Ebenfalls einmal Journalist war Michael Klonovsky, heute ist er persönlicher Referent des AfD-Vorsitzenden Alexander Gauland. Klonovsky ist mit seiner Frau Elena Gurevich auf der Party. Die israelische Pianistin gab, wie ein Video zeigt, ein Ständchen zur Gitarre zum Besten, und war damit Teil eines musikalischen Programm, zu dem auch Matusseks Sohn mit einem holprigen Rap gehörte, in dem unter anderem auch das Durchbrechen der Matrix durch Red Pilling vorkommt, ein bei rechtsextremen Verschwörungstheoretikern beliebtes Bild aus dem Film „Matrix“: wer die rote Pille schluckt, sieht die Welt nicht mehr, wie sie erscheinen soll, sondern so, wie sie wirklich ist (und das ist: Dem Untergang geweiht, wenn sich nichts ändert).
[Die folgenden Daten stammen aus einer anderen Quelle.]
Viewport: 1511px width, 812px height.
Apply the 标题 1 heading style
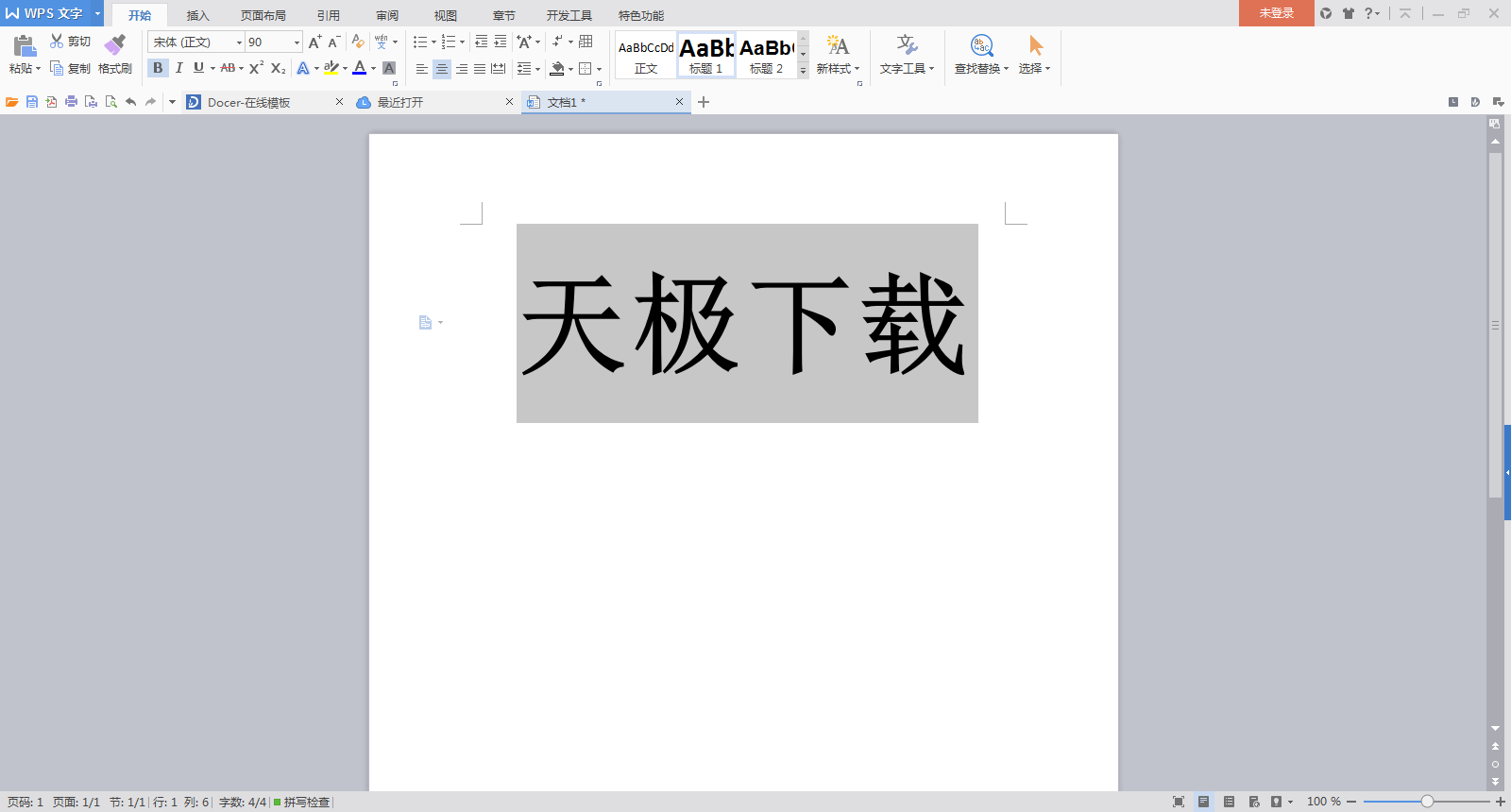click(x=706, y=56)
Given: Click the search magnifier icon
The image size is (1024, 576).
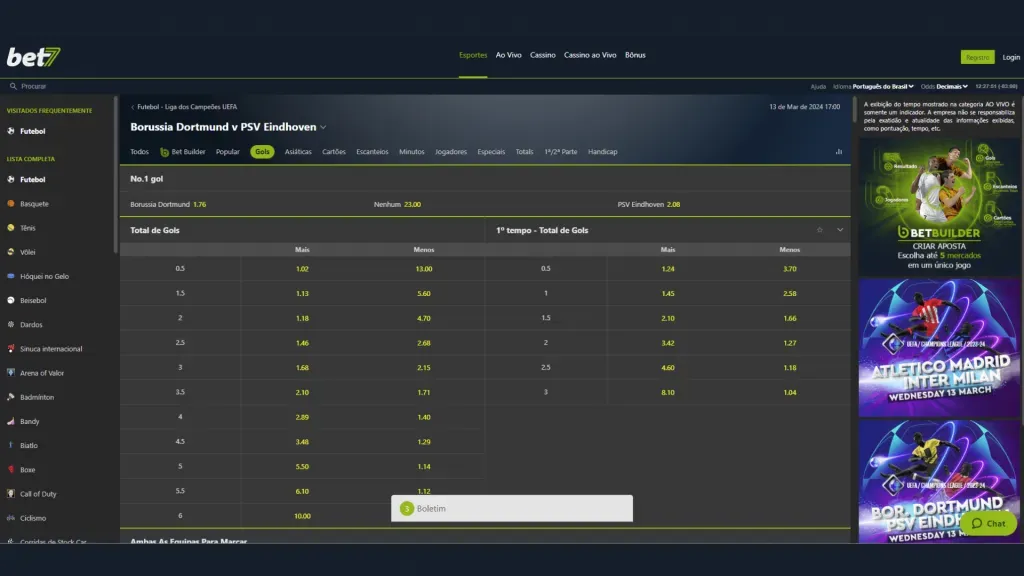Looking at the screenshot, I should pyautogui.click(x=14, y=87).
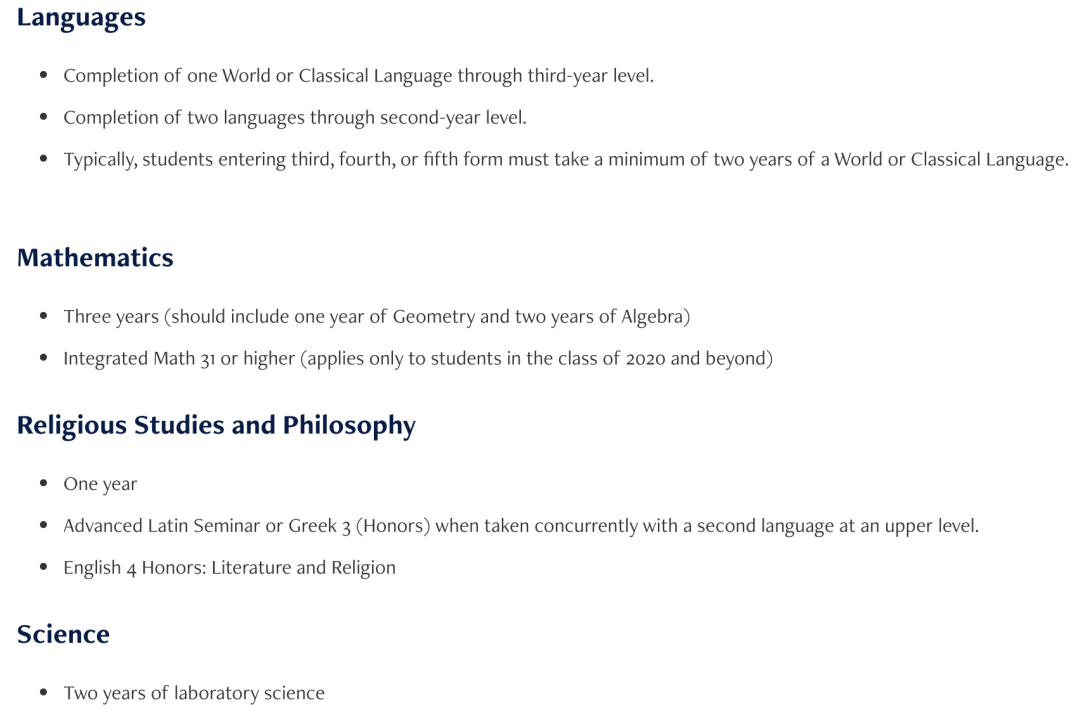
Task: Click the bullet before 'Integrated Math 31'
Action: [44, 358]
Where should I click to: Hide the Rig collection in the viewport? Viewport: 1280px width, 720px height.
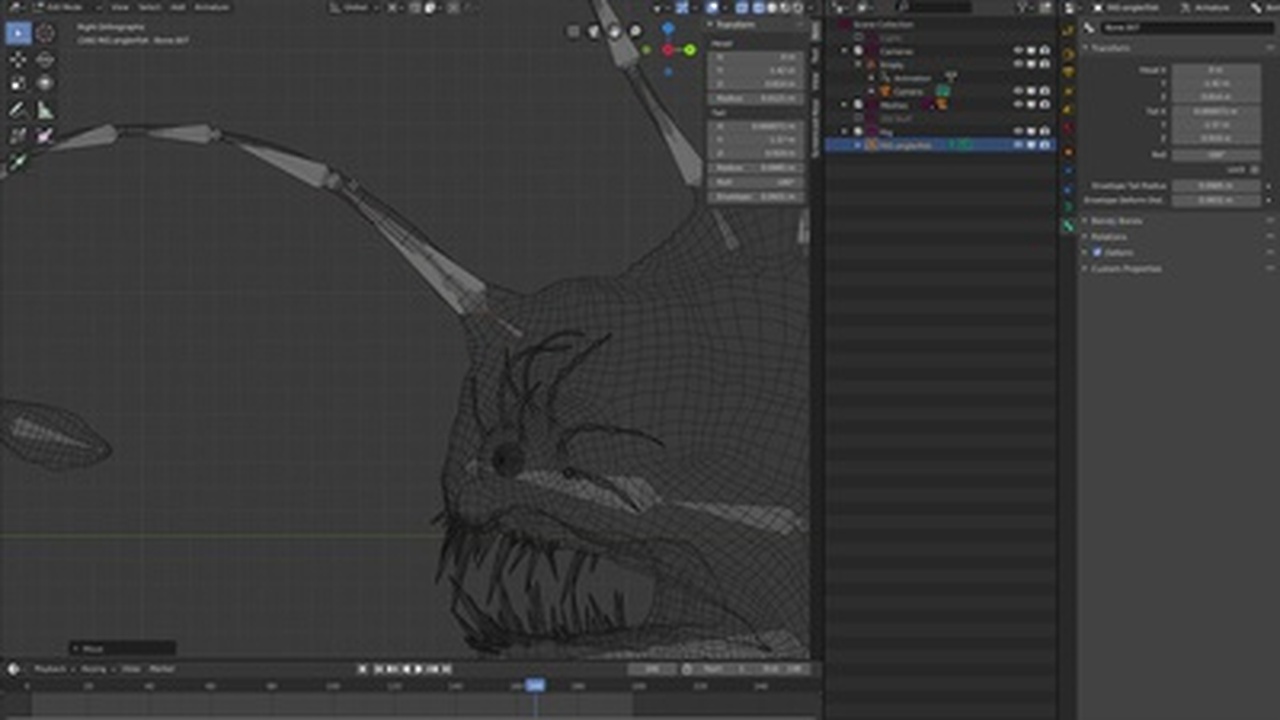[x=1018, y=131]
Sebastian Moll trat mit einer Kabarett-Nummer auf. Er war zuvor bei der AfD politisch aktiv, die er 2014 aber wieder verließ. Moll verleiht mit der „Deutschen Sprachwelt“ einen nach seinem Vater benannten Preis „für verständliche Wissenschaft“. Preisträger setzen sich u.a. gegen geschlechtergerechte Sprache und werden dafür prämiert.
Unter den „kulturellen“ Gästen erwähnt Matussek noch „Susanne Dagen, die Buchhändlerin aus Dresden-Loschwitz“, die auch gern mit der neurechten Publizistin Ellen Kositza aus Schnellroda YouTube-Sendungen dreht (BTN berichtete) und Initiatorin der Charta 2017, sowie Heimo Schwilk, Autor und Herausgeber einer Reihe von Büchern über den Schriftsteller Ernst Jünger.
In diesem Konglomerat der kulturell interessierten Rechten fühlte sich offenbar vor allem einer unwohl, denn der hat es hinterher auf seiner Facebook-Seite beschrieben: Reinhold Beckmann. Er wollte offenbar als ehemaliger Wegbegleiter und kritischer Gast sehen, wohin sich Matthias Matussek bewegt hat, und hat nach dessen Veröffentlichung des Ständchens auf Facebook ebenfalls mit einem Facebook-Statement zu Wort gemeldet:
„Ich habe lange überlegt, dann beschlossen meinen Gitarrenkoffer zu nehmen und ihm mein vergiftetes Geschenk mitzubringen, meine Version des Bob Dylan-Klassikers „Things have changed“. Er sollte was zu kauen haben. Schluckbeschwerden bekommen. Ich wollte so meine Widerworte gegen seinen Irrweg setzen.“ Beckmann hat nun gesehen, dass das offenbar nicht funktioniert hat. Matthias Matussek hat ihn in seine Party aus Akteur*innen der Rechtsaußen-Szene einverleibt. Er hat einen wenig kritischen Teil des Songs veröffentlicht und sich öffentlich über Beckmanns Darbietung gefreut. Dabei ist ungewöhnlich, eine private Geburtstagsparty zu so einer öffentlich politischen Party umzukodieren, dass der Gastgeber selbst seine Gäste veröffentlicht und so eine Gemeinschaft darstellt, in der sich mutmaßlich nicht alles Anwesenden heimisch fühlen – spätestens, wenn es um den Rechtsextremen Mario Müller geht.